PARIS — A 15th-century book of the Torah sold for a record $3.87 million at an auction in Paris.
Christie’s, which organized last week’s auction, listed the buyer as “anonymous” and said the sale broke the mark for the most expensive Hebrew-language book. Three buyers attempted to outbid each other over the telephone, the news website actualitte.com reported May 1.
The book was printed in Hebrew in Bologna in January, 1482, according to Christie’s.
“The volume represents the very first appearance in print of all five books of the Pentateuch as well as the first to which vocalization and cantillation marks have been added,” the Christie’s website said.
Prior to the auction, Christie’s estimated the item’s worth at up to 1.5 million euros, or $2.08 million.

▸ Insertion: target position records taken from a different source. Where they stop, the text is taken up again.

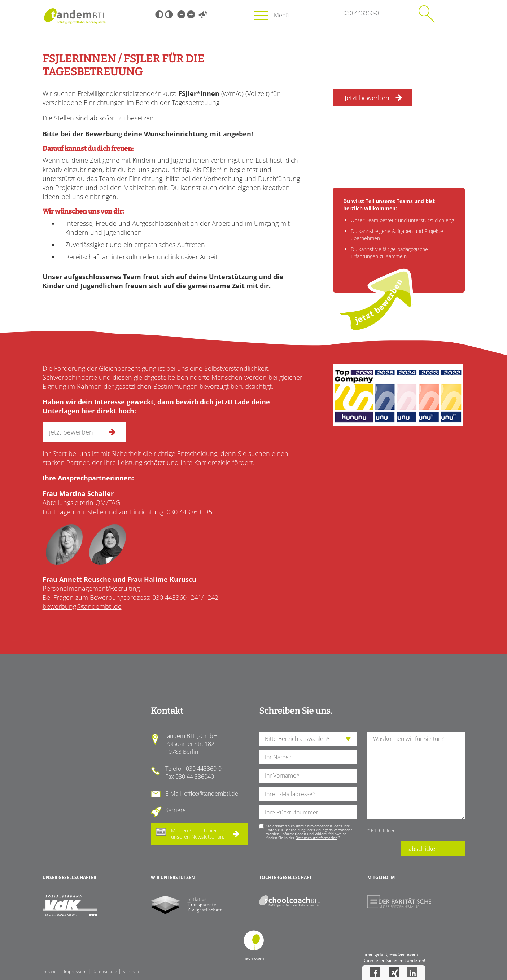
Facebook (375, 972)
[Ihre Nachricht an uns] (416, 776)
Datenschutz (105, 972)
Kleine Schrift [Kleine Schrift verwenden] (181, 14)
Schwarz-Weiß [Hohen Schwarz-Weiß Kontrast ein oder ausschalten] (159, 14)
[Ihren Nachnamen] (308, 757)
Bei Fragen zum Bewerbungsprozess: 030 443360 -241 (122, 597)
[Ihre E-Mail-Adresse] (308, 794)
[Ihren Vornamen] (308, 775)
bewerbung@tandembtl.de (82, 606)
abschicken (424, 848)
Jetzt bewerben (367, 98)
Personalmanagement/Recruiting (91, 588)
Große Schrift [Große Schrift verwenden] (191, 14)
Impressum (75, 972)
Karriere (175, 810)
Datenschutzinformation (316, 837)
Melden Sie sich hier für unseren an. (198, 834)
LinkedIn (412, 972)
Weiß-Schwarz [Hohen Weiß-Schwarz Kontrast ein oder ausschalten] (169, 14)
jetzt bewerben (378, 301)
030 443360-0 (361, 13)
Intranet (50, 972)
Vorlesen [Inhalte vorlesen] (203, 14)
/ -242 (210, 597)
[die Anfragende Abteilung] (308, 739)
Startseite (75, 16)
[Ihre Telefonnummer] (308, 812)
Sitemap (131, 972)
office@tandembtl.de (211, 793)
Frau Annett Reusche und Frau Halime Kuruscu (120, 579)
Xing (394, 972)
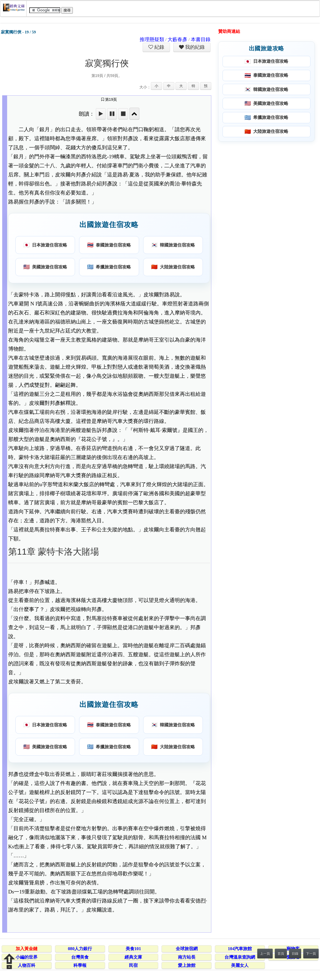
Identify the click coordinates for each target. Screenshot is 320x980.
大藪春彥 (177, 39)
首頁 (281, 954)
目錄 (295, 954)
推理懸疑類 (152, 39)
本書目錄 (201, 39)
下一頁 (311, 954)
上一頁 (265, 954)
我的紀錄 (194, 47)
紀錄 (158, 47)
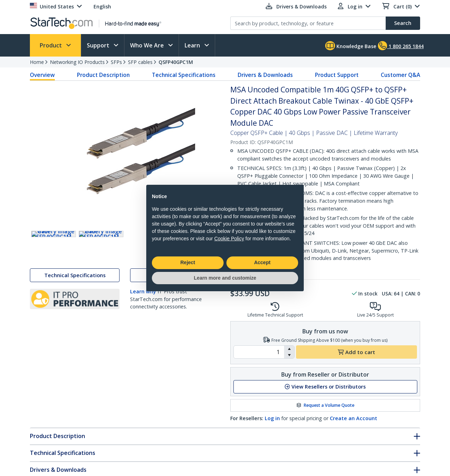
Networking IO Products (77, 62)
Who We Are (148, 45)
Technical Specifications (184, 75)
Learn (193, 45)
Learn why (143, 307)
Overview (42, 75)
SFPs (116, 62)
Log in (272, 418)
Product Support (337, 75)
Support (99, 45)
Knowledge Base (351, 46)
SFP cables (140, 62)
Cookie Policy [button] (229, 239)
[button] (289, 349)
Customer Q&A (400, 75)
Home (37, 62)
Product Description (103, 75)
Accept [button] (262, 262)
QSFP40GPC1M (176, 62)
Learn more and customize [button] (225, 278)
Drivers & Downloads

The back of the copy bears the signature of three 16th- and 17th-century censors testifying to its presence in an Italian library until at least the mid-17th century, according to Christie’s.
“Over the last hundred years only two copies of this rare edition have come to auction: the first in 1970, printed on vellum and complete, the second in 1998, printed on paper and missing eight pages,” Christie’s added in a news release before the sale.
The copy sold last week was printed on vellum and is complete, apart from the rear free-end paper, and is “in exceptionally fresh condition,” the auction house said.
In 2012, the Paris office of Christie’s sold a 15th-century machzor, or Jewish High Holidays prayer book, for $2.41 million. It was created in Florence, Italy, and richly embellished with intricate designs.